- [Challenges]:
[1] Reproduce the part of the patent text from "Also the output" to "of the clustering.", word for word.
[2] In the patent text, what example is given of the computer input means?

- [Text provided]:
<<<<

The output means outputs the information elements in each cluster in time series, at the same time outputs supplementary information with keywords included in a text part of the information elements, thereby outputting how the extracted individual topics have changed in a comprehensible format.

Also the output means not only displays on a display device, but also outputs electronic information on a terminal connected via a network.

In a further aspect of the present invention, an information processing apparatus comprises: registration accept means for accepting a registration of information sources to acquire information therefrom and words a user has interest in from the user; circulation means for periodically circulating the accepted information sources to acquire information elements; selection means for selecting words the user has interest in among the acquired information elements with increasing a significance; clustering means for clustering a set of information elements including the selected words; and display means for displaying the information elements clustered along with the result of the clustering.

Further, the apparatus includes setting means for setting a high significance for information sources which the user has registered, or where a corresponding information element has been selected by the user in the past; and the selection means selects words which have appeared in the information sources where a high significance is set by the setting means, with increasing a significance of the words.

In a further aspect of the present invention, there is provided a storage media (e.g. CD-ROM) for storing a program readable by computer input means (e.g. CD-ROM driver) and executed by a computer, the program comprising: process for periodically circulating a plurality of registered information sources to collect information; process for selecting words for topical elements from the collected information; process for clustering the selected set of words; and process for, based on the result of the clustering, displaying information elements in each cluster based on the time base, at the same time displaying main keywords from among a set of words in each cluster as representative keywords of that cluster.

Here, the program includes a process of displaying supplementary information based on keywords included in a text part of the information elements in each cluster, using a degenerated expression that newly appeared in each cluster, thereby providing a more comprehensible display to a user.

>>>>

- [Dataset content]:

<<<<

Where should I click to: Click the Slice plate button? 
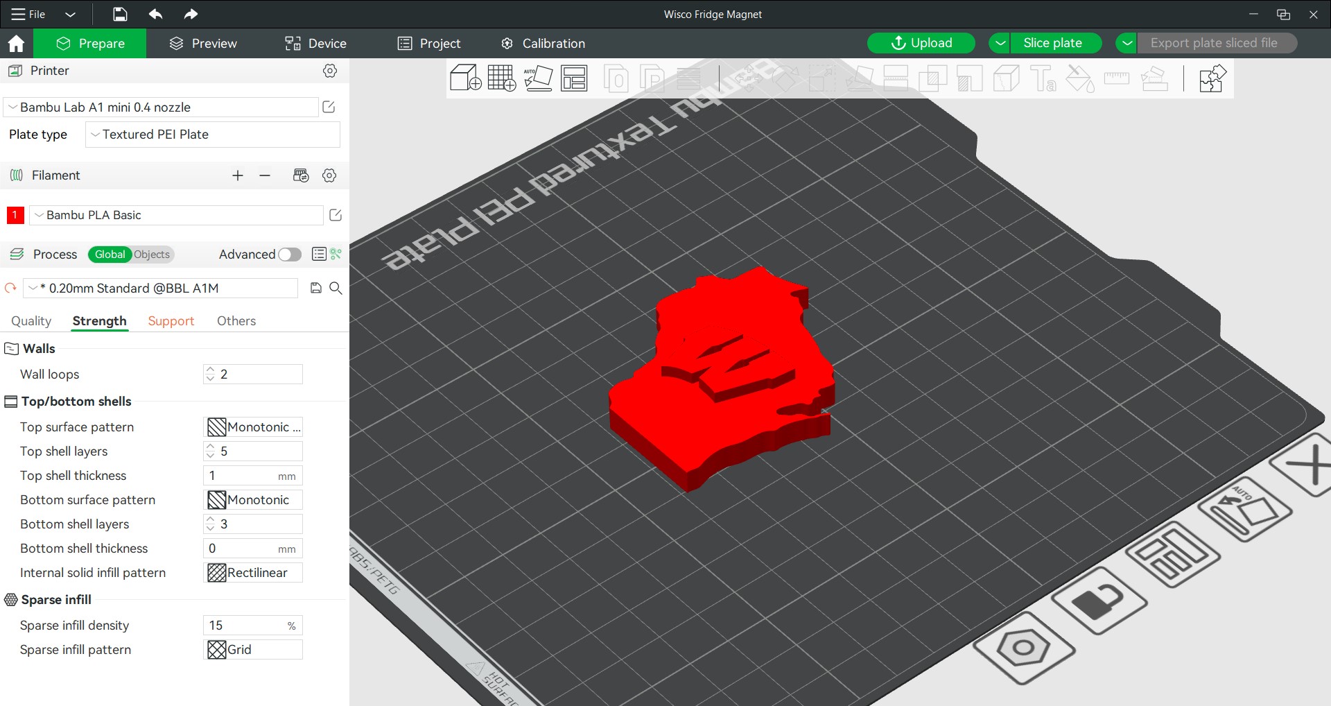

>>>>

- [Expected answers]:
[1]
Also the output means not only displays on a display device, but also outputs electronic information on a terminal connected via a network.

In a further aspect of the present invention, an information processing apparatus comprises: registration accept means for accepting a registration of information sources to acquire information therefrom and words a user has interest in from the user; circulation means for periodically circulating the accepted information sources to acquire information elements; selection means for selecting words the user has interest in among the acquired information elements with increasing a significance; clustering means for clustering a set of information elements including the selected words; and display means for displaying the information elements clustered along with the result of the clustering.

[2] A CD-ROM driver.